SÉRIE DE CONSIGNES:
**1.** Relevez chacun des exemples d'ironie présentés dans le texte sur le récit des mages.
**2.** Poursuivez le texte sur le récit des mages en repartant de sa dernière phrase.

Et si Dieu utilisait aussi l’humour pour nous parler ? Sauf que ce texte n’est pas franchement drôle ! Non, mais il est rempli d’ironie.
Exemple : ce sont les mages, donc des païens étrangers, qui reconnaissent l’enfant messie, alors que le peuple juif avait été averti par les prophètes d’un tel événement… Ironie !
Exemple : la source de la révélation des mages est une étoile, puis un rêve, alors que le peuple juif possédait la Torah… Ironie !
Exemple : c’est Hérode, roi juif et pratiquant qui devrait se prosterner et se réjouir de l’annonce de la venue du Messie… c’est lui qui va commander la mise à mort des Innocents et qui a peur de se voir détrôner… Ironie !
Et cela m’amène à la première réaction que j’ai éprouvée en lisant ce récit des mages : Dieu met en route des moyens divers, variés et inattendus pour nous parler et pour nous faire rencontrer le messie.
Probablement que l’ironie et l’humour sont un premier canal !

DONNÉES FOURNIES:
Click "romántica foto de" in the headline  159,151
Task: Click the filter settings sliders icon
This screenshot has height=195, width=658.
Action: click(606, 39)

RÉPONSES PAR CONSIGNE:
**1.**
- Ce sont les mages, des païens étrangers, qui reconnaissent l'enfant messie, alors que le peuple juif avait été averti par les prophètes.
- La révélation des mages vient d'une étoile, puis d'un rêve, alors que le peuple juif possédait la Torah.
- Hérode, roi juif et pratiquant, qui devrait se prosterner et se réjouir de la venue du Messie, ordonne la mise à mort des Innocents et craint d'être détrôné.

**2.**
Dans ce texte, je trouve que Dieu emploie d’autres canaux pour nous approcher.
- Canal du VOIR :
Les mages de notre histoire sont en fait des astrologues, des savants inspirés par l’observation des étoiles.
Le départ de leur quête, c’est de VOIR un phénomène inhabituel dans le ciel (probablement le passage de Saturne devant Jupiter qui avait été vécu en l’an – 7 avant JC).
Les mages observent cette drôle d’étoile qui brille autrement et décident de la suivre pour comprendre, découvrir, réaliser.
Au bout de leur voyage, ils auront compris, découvert, réalisé… mais d’un point de vue spirituel et humain.
Une étoile, ça représente le berceau de l’Univers. De tout temps, les étoiles ont servi de guide, de lumière. Elles font partie de l’ensemble du cosmos, de la nature.
Je crois que cette nature continue de nous parler de Dieu. Elle nous enseigne la beauté, l’humilité, le courage, la reconnaissance.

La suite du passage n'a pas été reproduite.